Therapists Are Clear: This Habit Could Be Harming Your Happiness – and How to Change It

Therapists Are Clear: This Habit Could Be Harming Your Happiness – and How to Change It

Netmums
NetmumsMay 24, 2026

Why It Matters

Addressing these mental habits can reduce parental burnout, improve family dynamics, and boost overall productivity in a workforce increasingly strained by work‑life balance pressures.

Key Takeaways

  • Shame, guilt, and worry erode parental happiness
  • Social media comparison fuels feelings of inadequacy
  • ‘Should’ statements create self‑imposed pressure
  • Mindfulness and gratitude restore present‑moment awareness
  • Self‑compassion helps reconnect with personal values

Pulse Analysis

Parents today juggle work, childcare, and endless to‑do lists, creating a mental load that often goes unnoticed. When the brain is stuck replaying past mistakes or fearing future failures, it triggers a cascade of shame, guilt, and anxiety that drains joy. Recent interviews with California‑based therapist Tamika Lewis and New Hampshire’s Stephanie Dahlberg reveal that this rumination is not just an emotional quirk—it’s a habit that rewires the brain’s reward pathways, making everyday moments feel insufficient.

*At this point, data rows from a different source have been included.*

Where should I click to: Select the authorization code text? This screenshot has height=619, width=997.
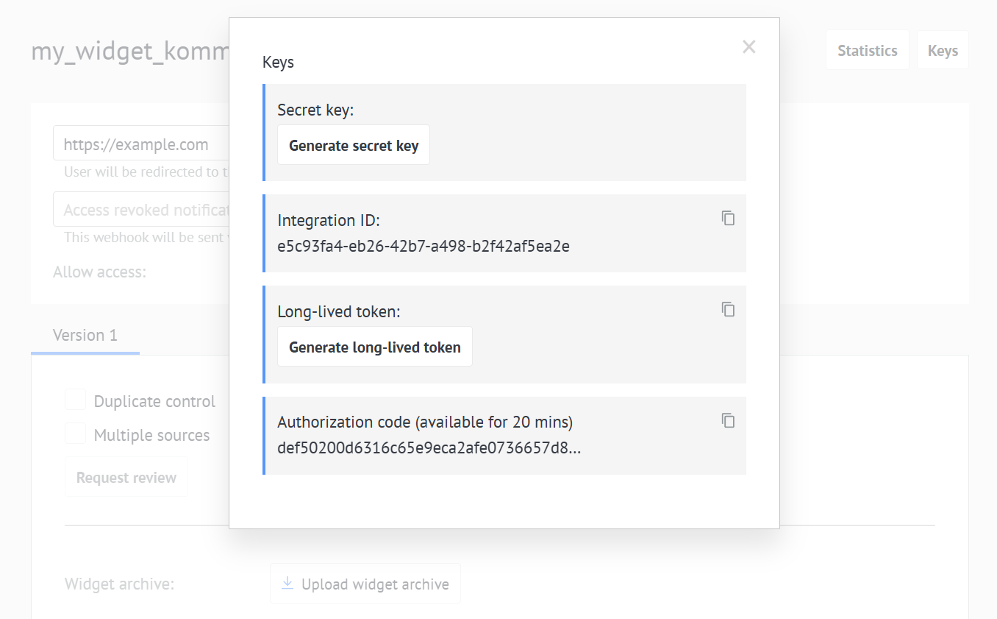tap(429, 448)
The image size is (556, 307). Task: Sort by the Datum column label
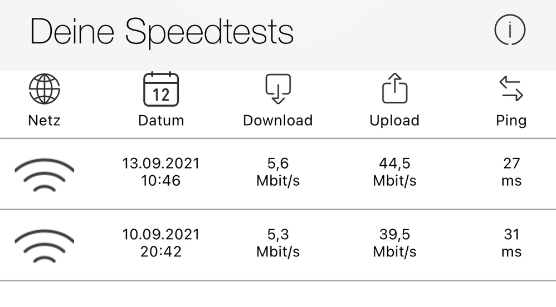(161, 120)
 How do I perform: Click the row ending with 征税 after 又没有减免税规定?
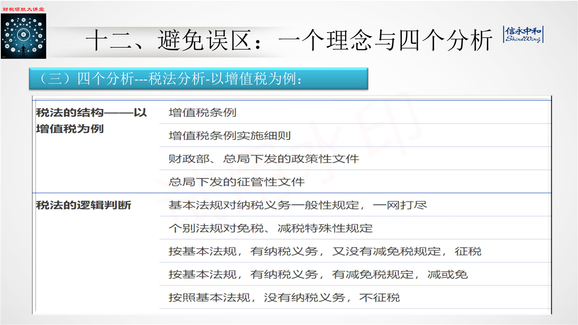[x=325, y=251]
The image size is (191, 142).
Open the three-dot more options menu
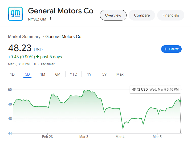click(50, 19)
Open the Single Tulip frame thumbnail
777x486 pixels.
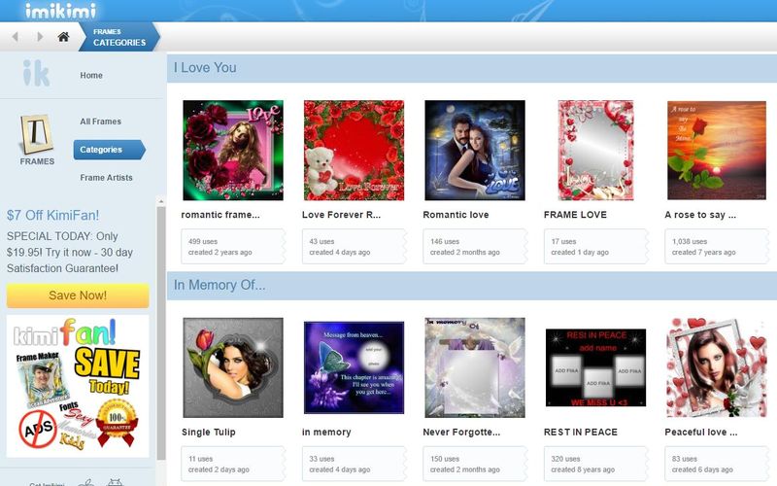[x=233, y=367]
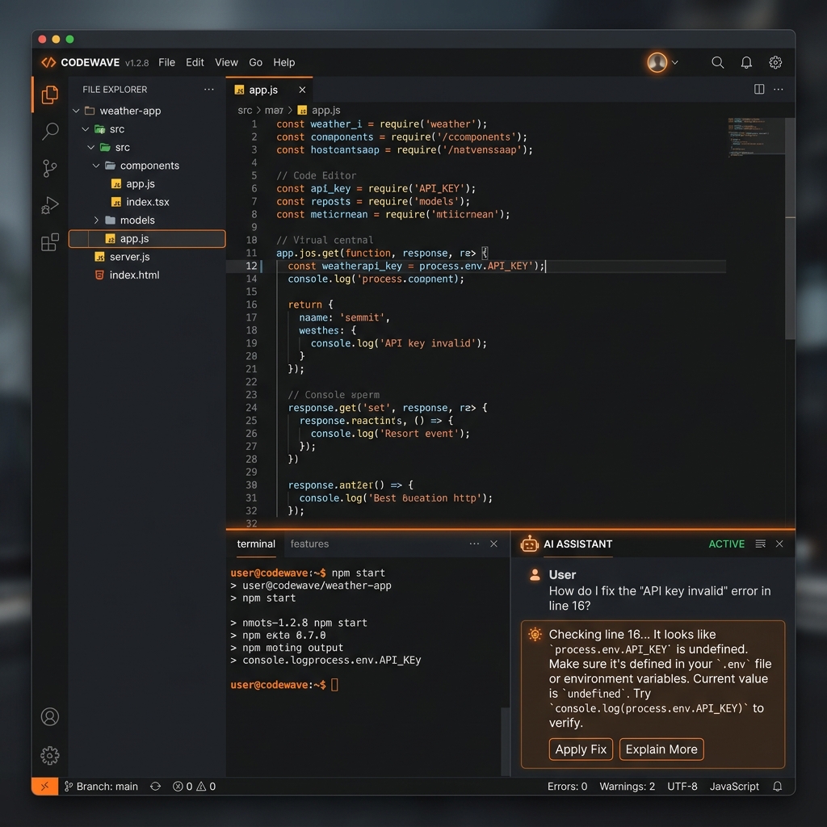Image resolution: width=827 pixels, height=827 pixels.
Task: Click the AI Assistant robot icon
Action: click(x=529, y=544)
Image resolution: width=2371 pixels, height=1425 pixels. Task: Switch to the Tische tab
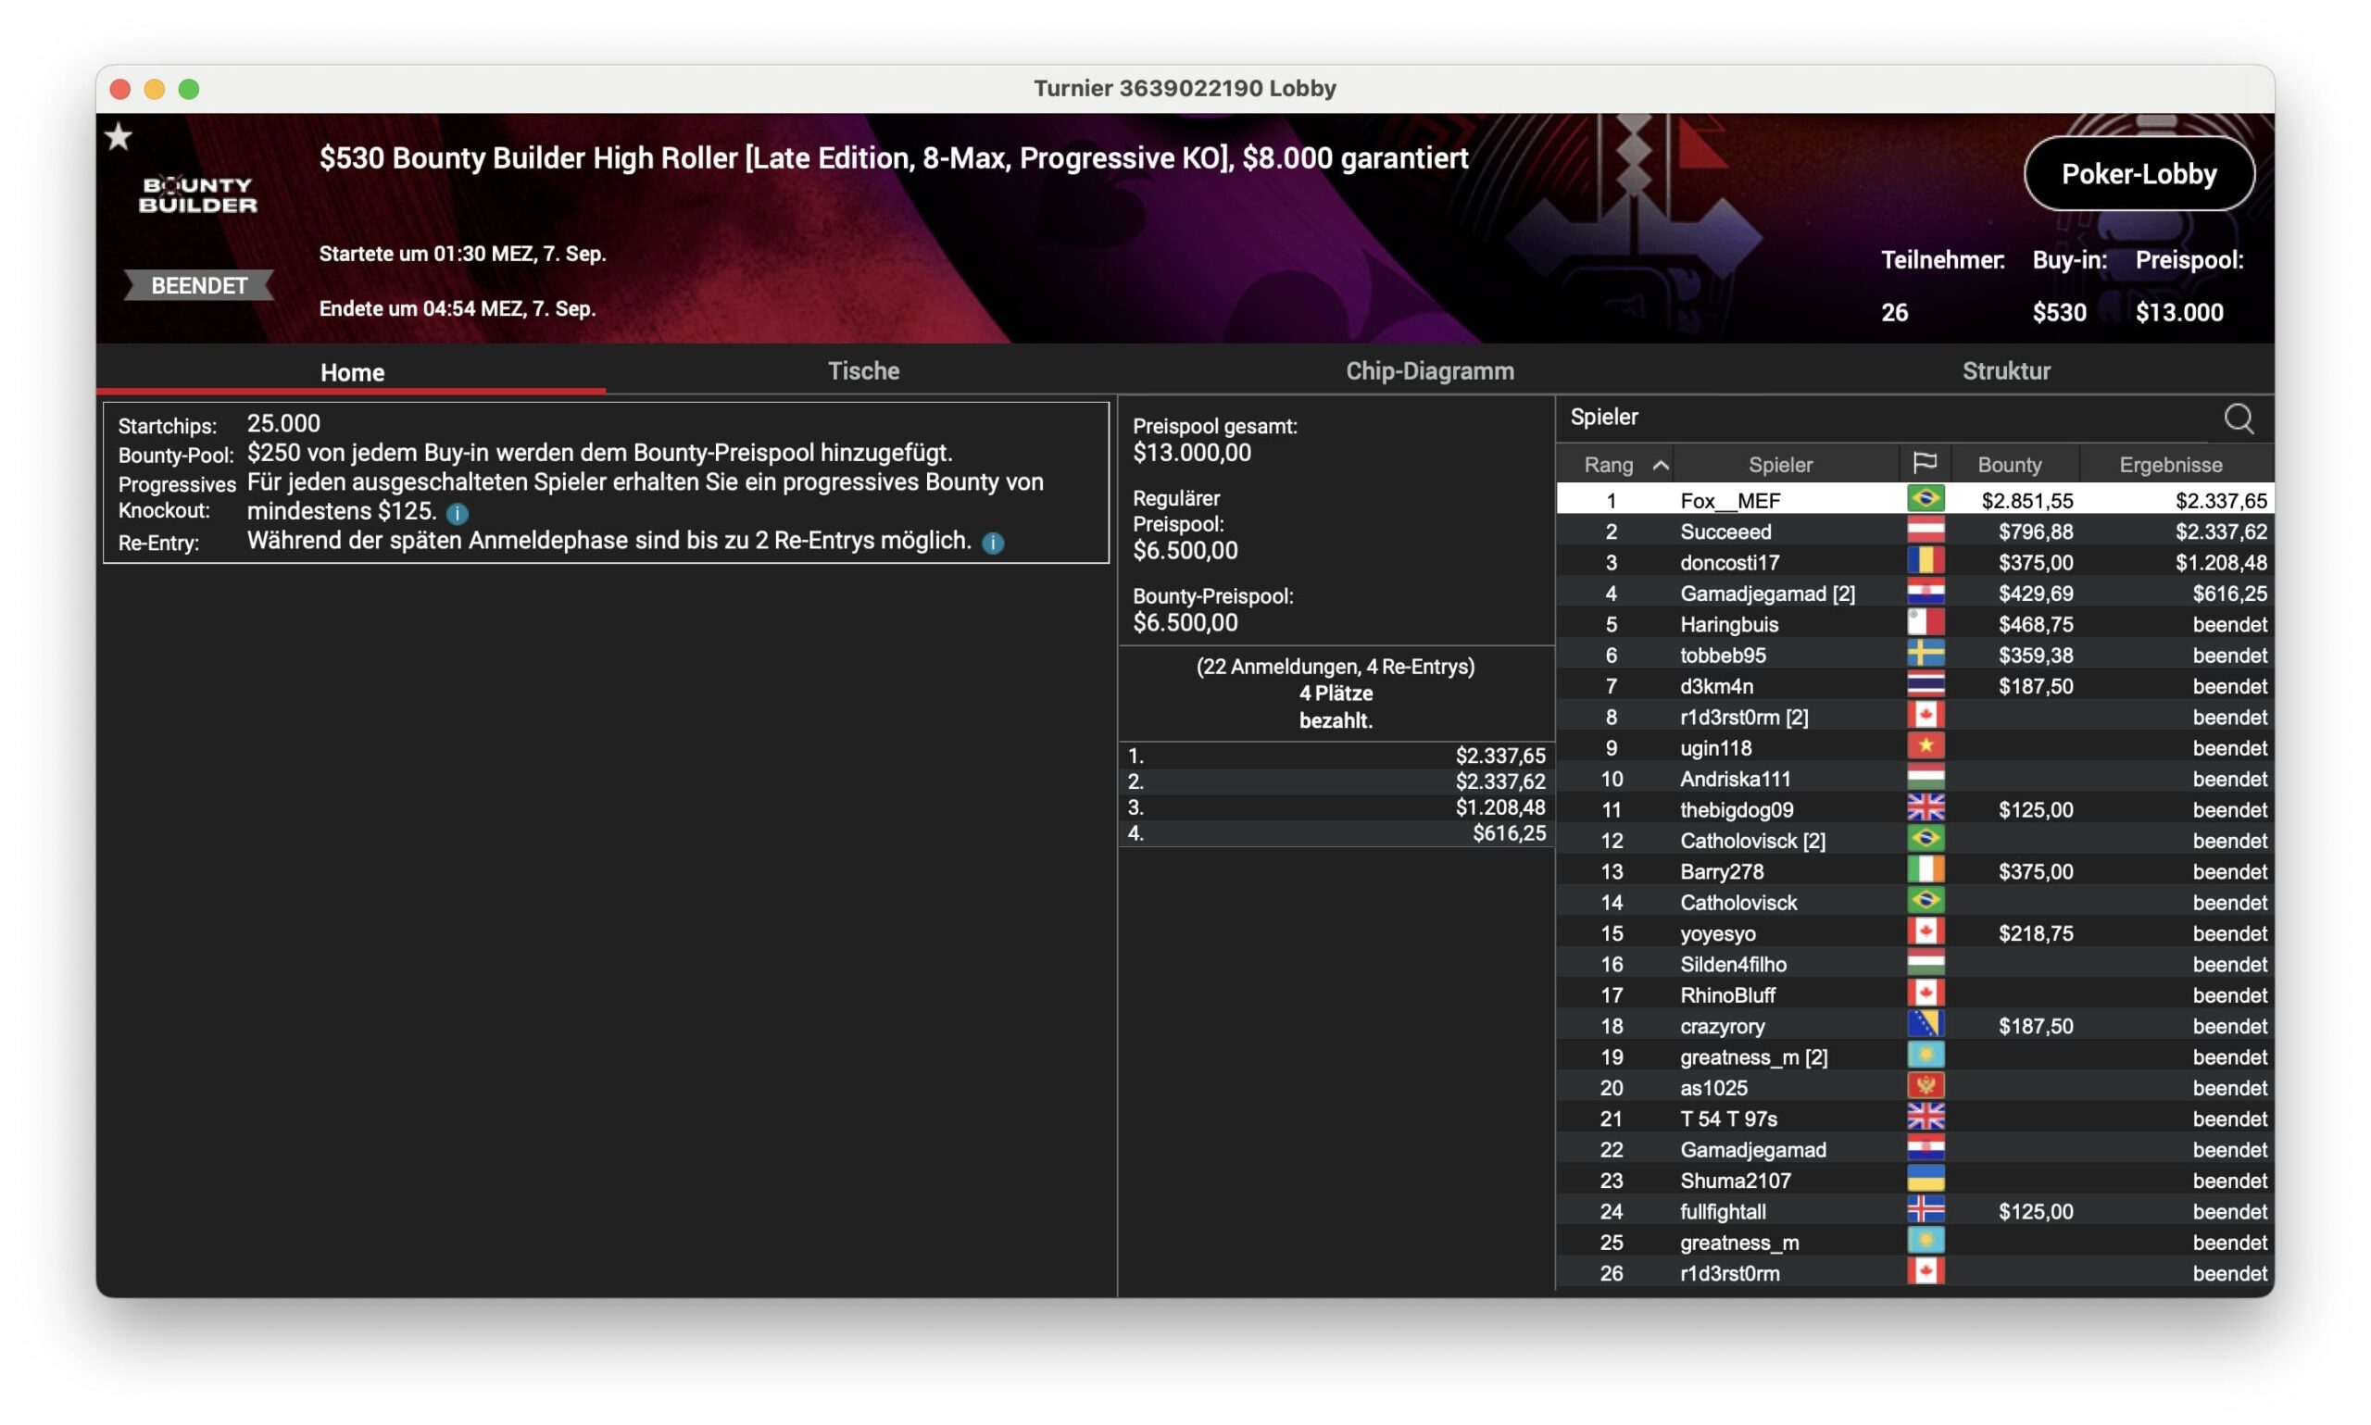click(862, 371)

The habit deepens on social platforms, where curated highlight reels turn casual scrolling into a silent competition. Even without conscious intent, the brain makes comparative judgments, amplifying feelings of inadequacy. Coupled with pervasive ‘should’ statements—"I should be more patient" or "I should have everything together"—parents experience a self‑imposed pressure cooker that keeps them anchored in an ideal rather than reality. Psychotherapist Sadaf Siddiqi adds that a weak connection to one’s own needs further fuels this cycle, as parents prioritize others at the expense of self‑awareness.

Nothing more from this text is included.